Moving Forward in the Right Direction
While the Peace Corps resuming their abroad volunteer services is a positive step in the right direction, the United States needs to be much more vigilant in the fight against global poverty and inequality. While prioritizing macroeconomic policy in foreign aid, which is necessary when it comes to recovering from the consequences of the pandemic and global stagflation, it is also important to remember the value of hands-on aid that prioritizes peaceful international relations and a generational solution to poverty.
The United States government can support macroeconomic policies like the International Affairs Budget and COVID-19 relief bills while also encouraging service organizations like the Peace Corps and Americorps. The Bruinooges testify that the impact of serving abroad is strong, and through their service in the Peace Corps, they are now connected to a lifetime commitment to justice and the fight against poverty.
A Perspective of Global Citizenship
In an international crisis of public health and economic downturn, many people are unsure of how they can make a difference. Michael Bruinooge believes that individuals should be focusing on the ideal of global citizenship in efforts for global service.
He tells The Borgen Project, “the more people everywhere [who]see themselves as a part of a global family, the better chance we have of peace and mutual progress.” While donating large sums of money, becoming hyper-involved in politics and volunteering abroad are not options for everyone, there is a way that even ordinary citizens can contribute to the fight against global injustice.

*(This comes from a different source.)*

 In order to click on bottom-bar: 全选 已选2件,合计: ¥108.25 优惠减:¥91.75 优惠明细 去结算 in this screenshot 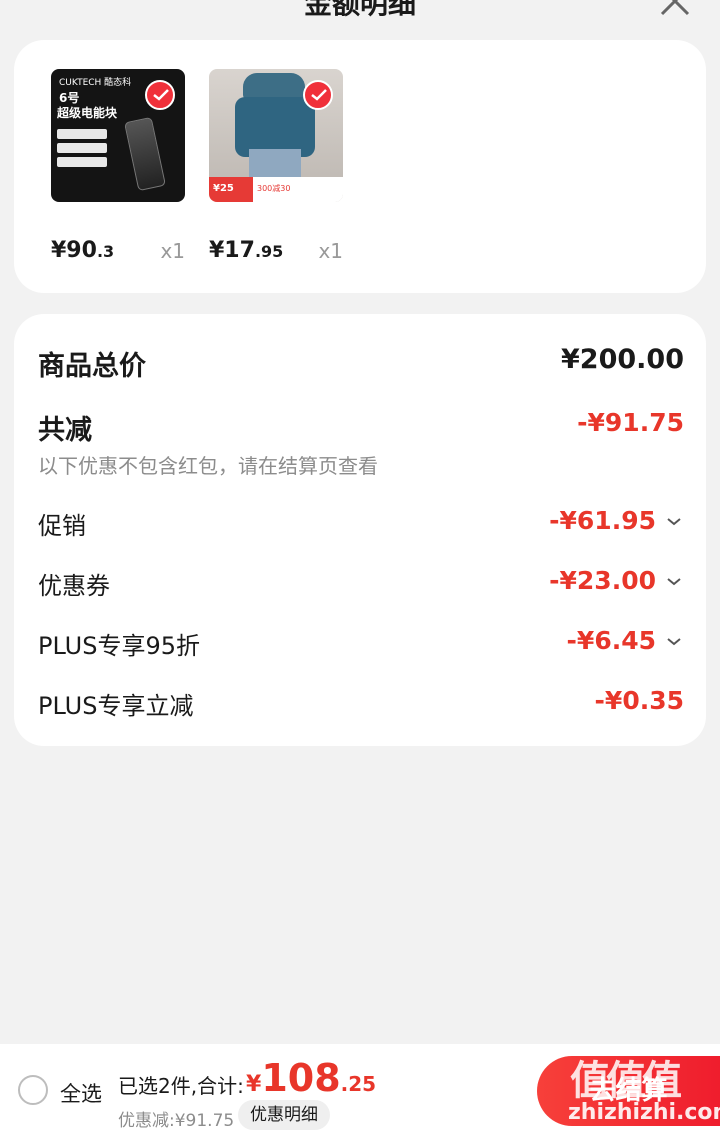, I will do `click(360, 1089)`.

Simply reaching out to congressional representatives via email or phone call or reading an article and reposting it on social media can hold significant weight. The COVID-19 pandemic highlighted just how interconnected the world is. Global citizens can harness this interconnectedness and use it for the global good. As the Peace Corps resumes its hands-on services abroad, the world takes another step toward eradicating global poverty.